Although Florida may not be the strictest state in the Union when it comes to driving under the influence (DUI), it does treat the decision to drive while one’s blood alcohol concentration (BAC) is over the legal limit while a minor passenger is in the car seriously.
For example, ordinarily, if someone is convicted of a first-time DUI offense, they’ll risk a fine of up to $1,000 and a jail sentence not to exceed six months. However, if a first-time DUI offender is convicted of driving while impaired with a minor in the vehicle, they’ll risk a fine of up to $2,000 and a jail sentence not to exceed nine months.

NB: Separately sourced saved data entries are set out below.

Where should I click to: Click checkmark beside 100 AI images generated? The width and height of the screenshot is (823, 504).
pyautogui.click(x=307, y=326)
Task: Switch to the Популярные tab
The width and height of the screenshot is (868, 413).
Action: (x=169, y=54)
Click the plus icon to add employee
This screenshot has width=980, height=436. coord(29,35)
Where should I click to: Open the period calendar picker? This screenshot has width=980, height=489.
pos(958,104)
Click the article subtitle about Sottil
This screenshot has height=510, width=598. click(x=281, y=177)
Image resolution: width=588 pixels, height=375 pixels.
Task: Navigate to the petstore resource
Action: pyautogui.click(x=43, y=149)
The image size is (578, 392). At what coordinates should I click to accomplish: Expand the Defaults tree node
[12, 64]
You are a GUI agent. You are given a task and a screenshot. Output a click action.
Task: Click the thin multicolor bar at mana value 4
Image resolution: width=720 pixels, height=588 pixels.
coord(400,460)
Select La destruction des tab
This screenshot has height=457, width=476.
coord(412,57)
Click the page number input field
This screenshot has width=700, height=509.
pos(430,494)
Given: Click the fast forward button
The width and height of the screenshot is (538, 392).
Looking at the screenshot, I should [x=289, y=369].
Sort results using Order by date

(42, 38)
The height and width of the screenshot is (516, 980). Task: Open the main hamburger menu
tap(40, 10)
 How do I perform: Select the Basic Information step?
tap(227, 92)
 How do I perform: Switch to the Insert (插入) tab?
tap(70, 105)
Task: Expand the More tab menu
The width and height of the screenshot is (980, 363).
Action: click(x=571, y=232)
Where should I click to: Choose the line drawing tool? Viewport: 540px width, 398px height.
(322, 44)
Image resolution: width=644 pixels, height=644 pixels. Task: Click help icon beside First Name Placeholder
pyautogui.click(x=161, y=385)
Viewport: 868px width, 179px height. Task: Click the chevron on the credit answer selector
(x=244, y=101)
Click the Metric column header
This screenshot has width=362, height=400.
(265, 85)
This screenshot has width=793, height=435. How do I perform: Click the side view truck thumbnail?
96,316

Florida law treats driving while impaired with a minor passenger in the car with the same degree of severity as it does DUI offenses wherein a motorist has a BAC of .15 or higher.
Moving forward after a DUI charge
If you ever find yourself in a position where you’re contemplating whether you’ve had too much to drink to transport a minor in your vehicle, the answer is that you’ve had too much to drink.
Even if you’re “feeling borderline,” the risk is one that simply isn’t worth taking. Due to the potential consequences imposed on anyone who has been convicted of a DUI with a minor passenger, you should ideally never drive a minor anywhere after you’ve had anything to drink at all.
With that being said, if you are already facing charges, there may be ways to mitigate the likelihood that you’ll face severe consequences as a result of your situation. Seeking legal guidance as soon as possible will help to ensure that your case is resolved as favorably as possible under the circumstances.